C’è un riorientamento culturale da predisporre che dovrebbe accompagnare l’integrazione che se non attivato potrebbe riservare amare sorprese per molti. Da una parte e dall’altra. E se questo vale per i PDV, figuriamoci per le sedi dove le differenze non sono, credo, sulle competenze professionali richieste (sicuramente molto presenti negli ex Auchan) ma nella loro impiegabilità nel contesto delle cooperative dove, probabilmente, sono ritenute difficilmente integrabili. Vero o non vero, purtroppo, poco importa. Difficile cambiare idea.
Quello che, a mio parere, non è accettabile, è che non venga data nemmeno la chance di potersi candidare attraverso un semplice job posting interno. E questo determina pregiudizi reciproci. Ovviamente in sede è solo il ricorso al ricollocamento esterno che può dare risposte numericamente credibili.
Bene l’apertura della mobilità incentivata, bene gli accordi con le regioni, bene l’opportunità di sottoporre un elenco di potenziali candidature ai possibili partner subentranti, bene il ricorso all’outplacement con società serie con risultati di ricollocamento certificati.
Personalmente credo che su questo ci sia un ritardo da recuperare. È interesse di tutti che non si sprechi tempo prezioso fondamentale per attenuare il disorientamento e le tensioni che nelle sedi sono inevitabilmente concentrati più che altrove.
Occorre muoversi proprio perché la prospettiva, in quelle situazioni, è già segnata. Questo lo sanno ormai tutti gli interlocutori coinvolti.

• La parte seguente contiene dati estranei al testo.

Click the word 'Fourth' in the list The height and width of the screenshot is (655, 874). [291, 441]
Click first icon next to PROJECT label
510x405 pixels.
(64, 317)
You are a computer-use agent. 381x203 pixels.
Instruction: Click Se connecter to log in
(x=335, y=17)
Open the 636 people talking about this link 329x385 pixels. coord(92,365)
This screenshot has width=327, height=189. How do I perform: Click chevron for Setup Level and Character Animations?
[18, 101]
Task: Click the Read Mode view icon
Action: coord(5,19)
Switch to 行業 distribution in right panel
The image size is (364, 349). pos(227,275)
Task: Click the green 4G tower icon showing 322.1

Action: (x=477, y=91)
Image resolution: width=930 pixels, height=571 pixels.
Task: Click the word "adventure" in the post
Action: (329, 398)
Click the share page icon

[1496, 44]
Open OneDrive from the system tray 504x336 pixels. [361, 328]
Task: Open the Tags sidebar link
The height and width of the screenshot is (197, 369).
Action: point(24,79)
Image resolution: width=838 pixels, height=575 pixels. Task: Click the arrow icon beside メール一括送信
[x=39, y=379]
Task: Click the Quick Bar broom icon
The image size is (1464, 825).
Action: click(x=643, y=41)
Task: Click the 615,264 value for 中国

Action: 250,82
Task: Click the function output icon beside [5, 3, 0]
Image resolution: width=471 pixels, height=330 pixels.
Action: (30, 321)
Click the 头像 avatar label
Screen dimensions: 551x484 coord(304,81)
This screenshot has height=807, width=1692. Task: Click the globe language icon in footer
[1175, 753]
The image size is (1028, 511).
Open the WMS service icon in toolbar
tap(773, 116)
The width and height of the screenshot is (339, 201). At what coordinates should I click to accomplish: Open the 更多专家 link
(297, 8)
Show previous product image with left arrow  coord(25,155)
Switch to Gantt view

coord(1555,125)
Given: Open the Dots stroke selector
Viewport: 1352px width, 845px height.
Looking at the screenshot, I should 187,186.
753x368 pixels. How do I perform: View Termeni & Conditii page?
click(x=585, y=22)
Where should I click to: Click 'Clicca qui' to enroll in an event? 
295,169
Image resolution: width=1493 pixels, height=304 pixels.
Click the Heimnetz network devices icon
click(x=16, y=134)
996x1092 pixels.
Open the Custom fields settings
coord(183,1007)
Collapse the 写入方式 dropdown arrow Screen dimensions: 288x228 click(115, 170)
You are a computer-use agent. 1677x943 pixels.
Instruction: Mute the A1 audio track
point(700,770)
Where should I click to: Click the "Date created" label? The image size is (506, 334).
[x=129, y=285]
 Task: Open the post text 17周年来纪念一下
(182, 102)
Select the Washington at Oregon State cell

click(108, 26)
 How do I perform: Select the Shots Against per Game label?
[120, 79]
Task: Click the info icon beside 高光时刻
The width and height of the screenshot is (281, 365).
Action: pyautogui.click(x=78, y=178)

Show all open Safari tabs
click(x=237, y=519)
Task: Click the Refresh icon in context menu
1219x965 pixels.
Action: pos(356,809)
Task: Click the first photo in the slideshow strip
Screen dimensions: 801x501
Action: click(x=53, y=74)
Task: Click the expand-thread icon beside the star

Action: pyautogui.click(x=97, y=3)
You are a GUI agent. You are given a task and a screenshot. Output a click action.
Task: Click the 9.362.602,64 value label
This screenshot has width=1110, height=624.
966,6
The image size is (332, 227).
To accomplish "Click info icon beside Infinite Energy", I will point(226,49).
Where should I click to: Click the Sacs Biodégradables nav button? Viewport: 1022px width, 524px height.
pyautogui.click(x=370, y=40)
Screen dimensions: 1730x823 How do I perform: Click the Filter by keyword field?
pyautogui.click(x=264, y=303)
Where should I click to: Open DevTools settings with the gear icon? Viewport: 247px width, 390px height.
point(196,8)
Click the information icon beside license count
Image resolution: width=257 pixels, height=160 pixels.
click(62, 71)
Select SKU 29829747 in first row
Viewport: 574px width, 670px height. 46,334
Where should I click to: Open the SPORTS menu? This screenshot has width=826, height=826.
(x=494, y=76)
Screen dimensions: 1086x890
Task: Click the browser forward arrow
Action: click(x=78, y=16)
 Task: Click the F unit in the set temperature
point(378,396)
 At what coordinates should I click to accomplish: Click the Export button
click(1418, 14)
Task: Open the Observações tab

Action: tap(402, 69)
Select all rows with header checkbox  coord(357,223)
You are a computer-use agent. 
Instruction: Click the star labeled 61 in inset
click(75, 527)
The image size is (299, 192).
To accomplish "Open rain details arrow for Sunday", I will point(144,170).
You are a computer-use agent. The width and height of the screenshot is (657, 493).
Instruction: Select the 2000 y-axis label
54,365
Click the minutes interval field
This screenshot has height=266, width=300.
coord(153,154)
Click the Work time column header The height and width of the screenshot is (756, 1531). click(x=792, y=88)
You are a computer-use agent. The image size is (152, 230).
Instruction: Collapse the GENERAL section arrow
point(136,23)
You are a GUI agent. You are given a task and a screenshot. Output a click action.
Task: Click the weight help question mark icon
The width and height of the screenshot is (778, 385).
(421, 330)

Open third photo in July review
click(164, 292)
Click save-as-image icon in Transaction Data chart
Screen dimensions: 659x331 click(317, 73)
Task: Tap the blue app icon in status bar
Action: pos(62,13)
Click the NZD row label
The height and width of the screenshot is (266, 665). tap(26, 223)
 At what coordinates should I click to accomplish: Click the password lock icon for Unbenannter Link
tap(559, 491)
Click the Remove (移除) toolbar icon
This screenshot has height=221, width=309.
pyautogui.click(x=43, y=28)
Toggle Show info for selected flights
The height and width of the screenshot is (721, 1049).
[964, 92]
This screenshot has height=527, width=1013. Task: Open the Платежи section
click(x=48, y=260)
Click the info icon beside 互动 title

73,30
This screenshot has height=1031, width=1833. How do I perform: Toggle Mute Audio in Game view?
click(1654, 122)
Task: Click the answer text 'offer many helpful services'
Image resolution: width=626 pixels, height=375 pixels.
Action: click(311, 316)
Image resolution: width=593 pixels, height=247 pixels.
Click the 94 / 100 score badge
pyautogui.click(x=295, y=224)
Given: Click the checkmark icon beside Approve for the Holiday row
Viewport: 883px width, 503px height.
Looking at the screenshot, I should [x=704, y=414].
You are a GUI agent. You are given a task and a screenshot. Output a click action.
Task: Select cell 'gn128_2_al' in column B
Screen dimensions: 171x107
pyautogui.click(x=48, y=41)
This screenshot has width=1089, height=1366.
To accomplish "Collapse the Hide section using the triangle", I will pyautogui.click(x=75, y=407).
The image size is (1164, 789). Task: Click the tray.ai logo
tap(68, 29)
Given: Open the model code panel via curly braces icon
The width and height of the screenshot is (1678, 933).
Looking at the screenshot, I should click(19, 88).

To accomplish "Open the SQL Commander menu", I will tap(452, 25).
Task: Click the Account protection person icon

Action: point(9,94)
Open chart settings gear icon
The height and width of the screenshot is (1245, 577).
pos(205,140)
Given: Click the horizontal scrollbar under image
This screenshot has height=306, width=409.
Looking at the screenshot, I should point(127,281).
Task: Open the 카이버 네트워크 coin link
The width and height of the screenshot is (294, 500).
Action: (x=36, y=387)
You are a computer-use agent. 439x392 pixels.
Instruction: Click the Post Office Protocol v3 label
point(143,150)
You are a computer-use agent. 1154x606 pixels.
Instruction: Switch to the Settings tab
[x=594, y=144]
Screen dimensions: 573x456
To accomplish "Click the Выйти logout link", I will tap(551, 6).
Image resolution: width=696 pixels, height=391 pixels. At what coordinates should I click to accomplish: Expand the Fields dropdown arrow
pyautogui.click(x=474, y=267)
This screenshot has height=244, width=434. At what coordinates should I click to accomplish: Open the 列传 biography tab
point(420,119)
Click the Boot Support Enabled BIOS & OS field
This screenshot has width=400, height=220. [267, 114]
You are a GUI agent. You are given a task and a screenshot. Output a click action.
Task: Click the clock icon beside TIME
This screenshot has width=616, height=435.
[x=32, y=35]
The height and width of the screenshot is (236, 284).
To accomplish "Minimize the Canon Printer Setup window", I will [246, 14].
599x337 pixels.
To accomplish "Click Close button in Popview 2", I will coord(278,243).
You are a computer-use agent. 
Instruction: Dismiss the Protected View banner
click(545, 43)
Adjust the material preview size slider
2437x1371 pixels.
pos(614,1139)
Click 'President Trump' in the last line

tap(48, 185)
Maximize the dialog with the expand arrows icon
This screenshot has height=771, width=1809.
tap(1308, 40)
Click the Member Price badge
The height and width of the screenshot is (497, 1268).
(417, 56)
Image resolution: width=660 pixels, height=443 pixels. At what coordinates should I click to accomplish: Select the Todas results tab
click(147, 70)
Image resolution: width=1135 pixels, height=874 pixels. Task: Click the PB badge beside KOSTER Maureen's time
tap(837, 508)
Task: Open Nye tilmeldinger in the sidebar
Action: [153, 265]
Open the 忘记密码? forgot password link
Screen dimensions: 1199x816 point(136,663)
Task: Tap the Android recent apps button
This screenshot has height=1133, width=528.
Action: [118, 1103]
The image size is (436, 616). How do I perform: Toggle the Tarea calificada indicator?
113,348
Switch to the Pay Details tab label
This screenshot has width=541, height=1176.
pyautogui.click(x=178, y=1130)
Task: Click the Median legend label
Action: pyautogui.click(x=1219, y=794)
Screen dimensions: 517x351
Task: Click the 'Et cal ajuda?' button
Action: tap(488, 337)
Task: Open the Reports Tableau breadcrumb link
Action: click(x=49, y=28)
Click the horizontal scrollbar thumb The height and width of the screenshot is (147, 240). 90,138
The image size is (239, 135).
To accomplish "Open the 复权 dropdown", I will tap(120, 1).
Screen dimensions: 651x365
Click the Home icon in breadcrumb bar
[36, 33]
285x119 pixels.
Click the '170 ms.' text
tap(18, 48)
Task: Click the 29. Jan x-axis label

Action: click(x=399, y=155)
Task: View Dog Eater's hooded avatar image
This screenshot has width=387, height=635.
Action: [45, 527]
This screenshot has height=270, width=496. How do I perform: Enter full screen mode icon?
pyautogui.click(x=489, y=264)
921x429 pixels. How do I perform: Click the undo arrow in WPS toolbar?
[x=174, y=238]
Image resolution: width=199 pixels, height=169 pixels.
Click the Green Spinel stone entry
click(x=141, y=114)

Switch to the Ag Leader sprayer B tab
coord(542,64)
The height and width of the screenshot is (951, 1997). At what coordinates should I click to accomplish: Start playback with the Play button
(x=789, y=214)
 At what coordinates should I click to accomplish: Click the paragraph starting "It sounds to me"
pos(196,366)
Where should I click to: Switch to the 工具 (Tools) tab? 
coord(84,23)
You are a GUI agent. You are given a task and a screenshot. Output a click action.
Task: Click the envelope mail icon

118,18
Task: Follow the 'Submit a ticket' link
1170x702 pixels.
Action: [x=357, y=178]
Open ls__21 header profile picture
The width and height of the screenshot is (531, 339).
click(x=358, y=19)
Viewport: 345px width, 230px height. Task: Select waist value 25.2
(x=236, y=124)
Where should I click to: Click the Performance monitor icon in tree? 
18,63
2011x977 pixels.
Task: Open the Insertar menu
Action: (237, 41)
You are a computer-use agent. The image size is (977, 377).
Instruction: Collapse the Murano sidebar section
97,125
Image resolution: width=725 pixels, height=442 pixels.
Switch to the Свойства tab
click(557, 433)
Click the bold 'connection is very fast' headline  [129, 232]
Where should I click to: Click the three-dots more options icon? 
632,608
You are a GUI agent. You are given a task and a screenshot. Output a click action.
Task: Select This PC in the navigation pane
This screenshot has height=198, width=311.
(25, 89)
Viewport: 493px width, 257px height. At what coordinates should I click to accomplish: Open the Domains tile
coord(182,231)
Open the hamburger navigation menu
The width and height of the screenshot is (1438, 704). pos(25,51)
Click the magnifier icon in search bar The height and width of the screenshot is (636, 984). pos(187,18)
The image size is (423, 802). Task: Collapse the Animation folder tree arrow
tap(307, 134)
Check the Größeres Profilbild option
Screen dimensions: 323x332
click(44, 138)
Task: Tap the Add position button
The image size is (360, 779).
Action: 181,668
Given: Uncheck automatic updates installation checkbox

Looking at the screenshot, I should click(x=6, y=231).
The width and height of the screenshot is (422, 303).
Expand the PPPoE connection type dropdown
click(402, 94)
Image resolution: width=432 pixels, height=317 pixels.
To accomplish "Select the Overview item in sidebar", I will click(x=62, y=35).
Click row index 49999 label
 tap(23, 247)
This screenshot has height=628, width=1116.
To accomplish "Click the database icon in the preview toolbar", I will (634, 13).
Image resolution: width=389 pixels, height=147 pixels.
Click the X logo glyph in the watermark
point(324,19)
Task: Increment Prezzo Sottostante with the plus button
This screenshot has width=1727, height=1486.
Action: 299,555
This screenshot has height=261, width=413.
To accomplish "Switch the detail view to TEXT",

Lasciarle al proprio destino non dovrebbe essere nemmeno interesse di Conad perché è anche lì che si gioca una parte importante della credibilità dell’intera operazione. E questo Conad lo sa benissimo. Io ne sono convinto.
L’Italia è una Repubblica democratica, fondata sul lavoro…
…La Repubblica riconosce a tutti i cittadini il diritto al lavoro e promuove le condizioni che rendano effettivo questo diritto.
Ogni cittadino ha il dovere di svolgere, secondo le proprie possibilità e la propria scelta, un’attività o una funzione che concorra al progresso materiale o spirituale della società.
Mario la tua lucida e realistica analisi credo abbia solo un passaggio incompleto: “Bene l’apertura della mobilità incentivata, bene gli accordi con le regioni, bene l’opportunità di sottoporre un elenco di potenziali candidature ai possibili partner subentranti, bene il ricorso all’outplacement con società serie con risultati di ricollocamento certificati.” Ecco, di tutto ciò non c’è ne traccia ne info, ne tanto meno tempi di attuazione…
Ciao Antonio,
Le prime due mi risulta siano in corso (apertura mobilità incentivata in Lombardia, per ora, e accordi con alcune regioni) la terza (candidature ai partner possibili) è stata annunciata da Pugliese in conferenza stampa. Credo ne sia convinto. Altrimenti non avrebbe avuto senso annunciarlo. L’outplacement è nell’accordo con Manageritalia. Non ancora per gli altri perché non è stato recepito in nessuna accordo. Occorrerebbe farlo. La mia valutazione pur positiva è che occorre muoversi. Ma questo dipende dalle parti. Per questo continuo ad insistere.
Vorrei sapere quanto prende al mese da Conad per scrivere questi articoli, noi ex dipendenti Auchan gli abbiamo dato diversi appellativi, tra cui “editore personale di Pugliese” una volta almeno una volta si legga i resoconti degli incontri tra le parti o interisti uno dei segretari nazionali, giusto per avere un’idea imparziale della vertenza, perché lei è tutto fuorché imparziale. Complimenti per il suo articolo ancora una volta firmato Conad.
Nulla. Seguo con passione questa vertenza esprimendo solo le mie idee. Vedo che la cosa a lei non piace. Altri suoi colleghi lo apprezzano. Continui a seguirmi. Sto per scrivere un altro articolo proprio su questo argomento. Buona giornata.